У скульптора Праксителя и живописца Апеллеса хватало других забот, чем заниматься музами, поскольку, как об этом впоследствии расскажет Плиний, им нельзя было терять времени даром: уже тогда они продавали свои работы по ценам, сопоставимым с ценами современных крупных аукционов, и нередко города залезали в долги, чтобы приобрести их произведения. Пластические искусства, в сущности, оставались искусствами механическими, то есть сделанными руками, а не только при помощи головы. Такое положение дел будет сохраняться на протяжении всего Средневековья вплоть до ренессансной «смены передач».

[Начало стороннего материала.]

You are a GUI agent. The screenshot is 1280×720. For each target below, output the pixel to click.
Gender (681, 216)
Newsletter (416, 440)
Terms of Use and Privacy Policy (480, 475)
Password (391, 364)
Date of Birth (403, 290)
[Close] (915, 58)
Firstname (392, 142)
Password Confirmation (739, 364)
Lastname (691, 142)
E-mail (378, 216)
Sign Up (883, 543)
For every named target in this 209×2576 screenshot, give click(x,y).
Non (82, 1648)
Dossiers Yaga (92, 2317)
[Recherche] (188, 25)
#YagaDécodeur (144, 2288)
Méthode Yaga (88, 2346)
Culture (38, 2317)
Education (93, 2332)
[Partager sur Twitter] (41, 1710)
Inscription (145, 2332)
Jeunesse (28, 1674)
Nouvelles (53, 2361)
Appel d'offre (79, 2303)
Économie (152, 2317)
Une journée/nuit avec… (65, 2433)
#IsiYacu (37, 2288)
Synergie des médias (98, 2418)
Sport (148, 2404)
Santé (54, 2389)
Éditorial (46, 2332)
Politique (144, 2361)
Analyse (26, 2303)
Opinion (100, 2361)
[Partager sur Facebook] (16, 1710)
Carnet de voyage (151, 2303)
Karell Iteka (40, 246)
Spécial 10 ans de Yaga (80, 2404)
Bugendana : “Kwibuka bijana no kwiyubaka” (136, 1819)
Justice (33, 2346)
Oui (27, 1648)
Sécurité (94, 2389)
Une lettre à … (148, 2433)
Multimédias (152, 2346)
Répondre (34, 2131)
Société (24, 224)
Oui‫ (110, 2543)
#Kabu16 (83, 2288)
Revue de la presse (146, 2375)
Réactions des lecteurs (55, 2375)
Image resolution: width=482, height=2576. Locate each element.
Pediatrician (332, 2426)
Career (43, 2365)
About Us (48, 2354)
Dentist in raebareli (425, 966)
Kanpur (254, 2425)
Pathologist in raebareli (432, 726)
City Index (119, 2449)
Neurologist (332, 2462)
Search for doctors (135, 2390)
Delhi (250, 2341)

Сад Академа посещал в качестве ученика и Аристотель, который впоследствии расхаживал взад и вперед вместе со своими учениками-перипатетиками8 и имел удовольствие воспитывать Александра Великого. Александр, выступавший спонсором скульптора Лисиппа, в 332 г. до н. э. основал город Александрию, где несколькими годами позже Птолемеи основали Мусейон, который был совершенно иным, нежели афинский, располагавшийся под открытым небом: он представлял собой строение из камня, превратившееся в настоящее учреждение и существовавшее параллельно со знаменитой библиотекой. Так появился первый музей, где наряду с собиранием материалов уже велись научные исследования и впервые, пусть и с небольшой погрешностью, была вычислена длина окружности земного шара.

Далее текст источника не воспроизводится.